A lead developer for bitcoin cash has questioned whether the cryptocurrency’s network should process blocks larger than 2MB.
Block Size Debate
According to posts published to Reddit on Sept. 2, BCH developer Amaury Sechet responded to criticism from community members over pools and miners limiting the network to 2MB transactions.
Sechet, who goes by the user name /u/deadalnix, said,
“It's not shameful, there is not actual demand for anywhere close to 2MB.”
Some argued that the 2MB network was inadequate for the proper function of bitcoin cash, and that it allowed for potential disruption of the blockchain due to the lower transaction fees of BCH compared to BTC. In particular, users voiced their frustration with network congestion, which some believe would be eliminated by increasing the 2MB limit.
Sechet responded,
“Sure or we can mine large block, so we move the problem from the mempool to indexing node that fill trip over themselves bsv style as they are not optimized to handle 100x the usual demand.”Or we can solve the problem rather than trading it against another.”
Sechet reiterated that, despite network congestion, demand on BCH’s network is still not high enough to warrant overhauling the block size,
“Actual demand being way bellow 2MB, unless demand increased by two orders of magnitude overnight. So 2MB is plenty enough for thing to go through smoothly given proper mempool management.”

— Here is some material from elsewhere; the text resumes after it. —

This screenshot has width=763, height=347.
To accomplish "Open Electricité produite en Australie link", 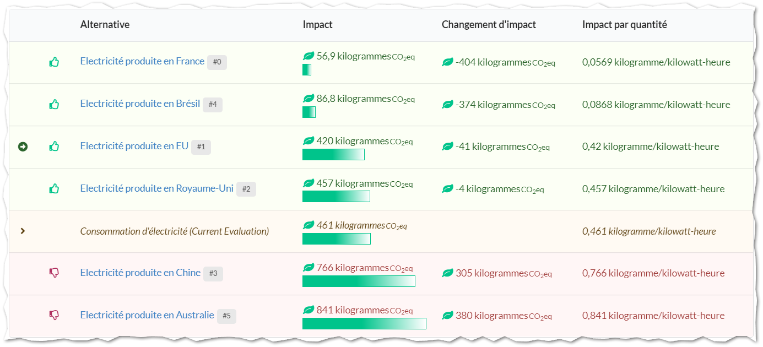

The BCH developer also explained that simply increasing the block size would result in a tradeoff of other problems for bitcoin cash users and their wallets,
“No, but it prevent the abuse of other resources. If we continuously pump 32MB blocks for instance, a good chunk of all wallet backend will die, because they are not provisioned to handle a 300x load increase overnight (nor should they be expected to). You are just trading bad stuff against each others.”